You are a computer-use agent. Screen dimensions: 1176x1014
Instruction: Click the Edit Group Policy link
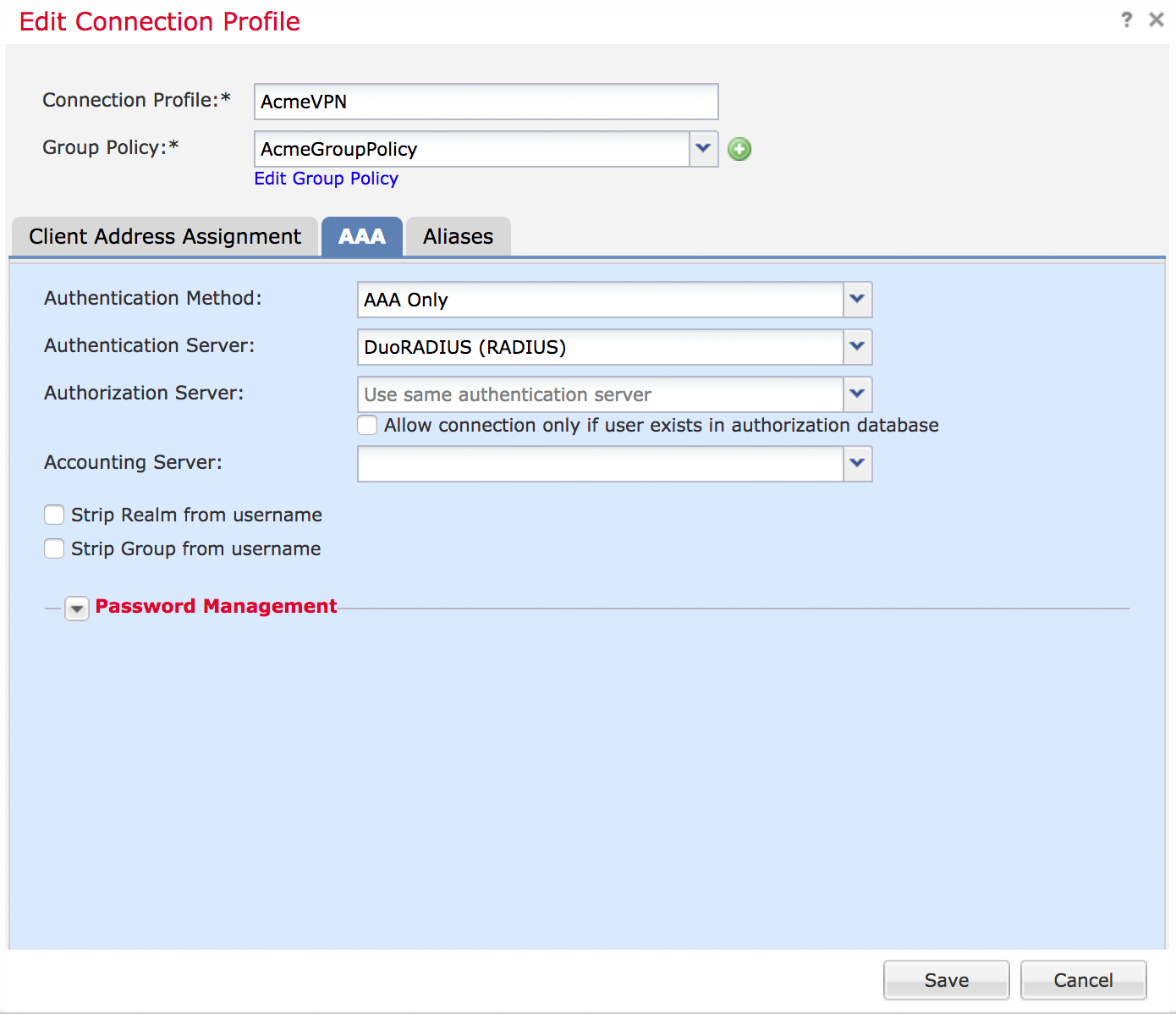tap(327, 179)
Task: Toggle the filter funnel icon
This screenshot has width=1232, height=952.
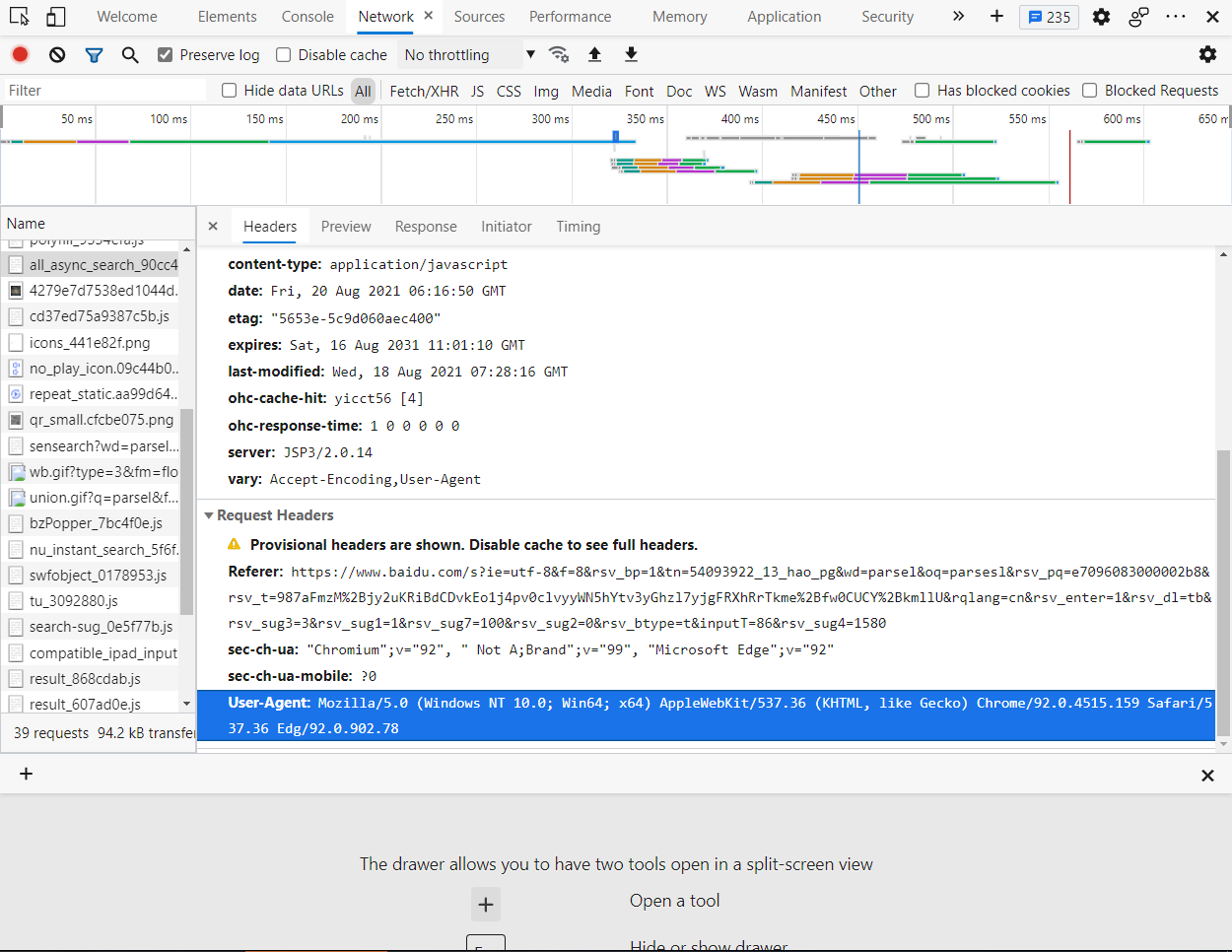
■ ■ ■
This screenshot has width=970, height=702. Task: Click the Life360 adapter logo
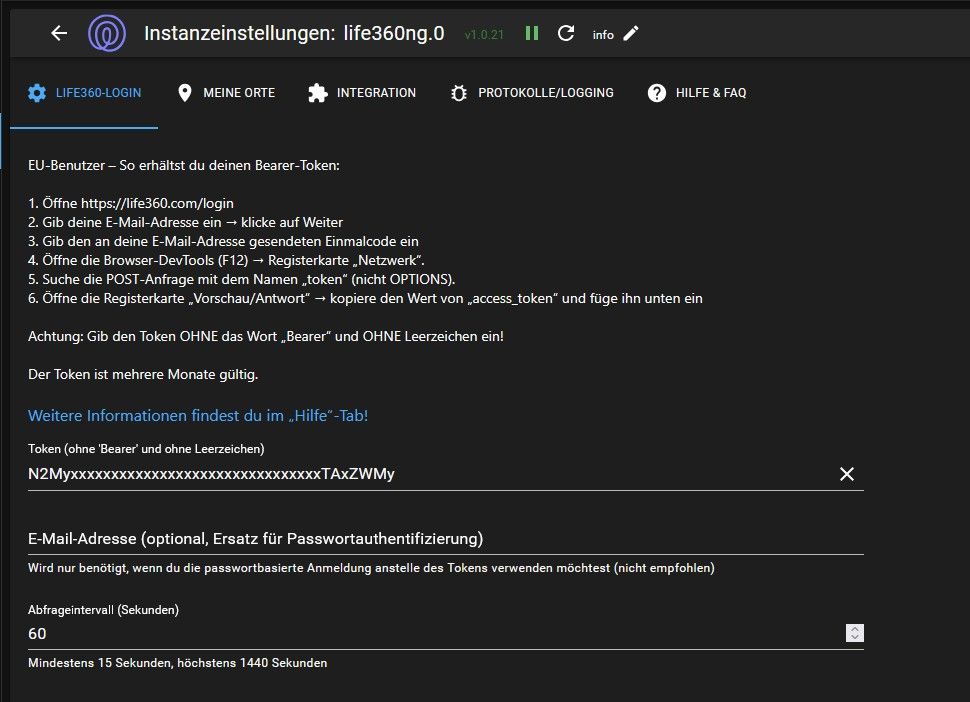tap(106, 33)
■ ■ ■
**What you need to do**
In the listing above, find the line containing "You are a computer-use" and the line containing "This screenshot has width=1232, height=952.". Print those two lines and every line between them exactly, with no pictures.

**Expected answer**
You are a computer-use agent. Screen dimensions: 1176x1014
Instruction: Click the Edit Group Policy link
tap(327, 179)
Task: Toggle the filter funnel icon
This screenshot has width=1232, height=952.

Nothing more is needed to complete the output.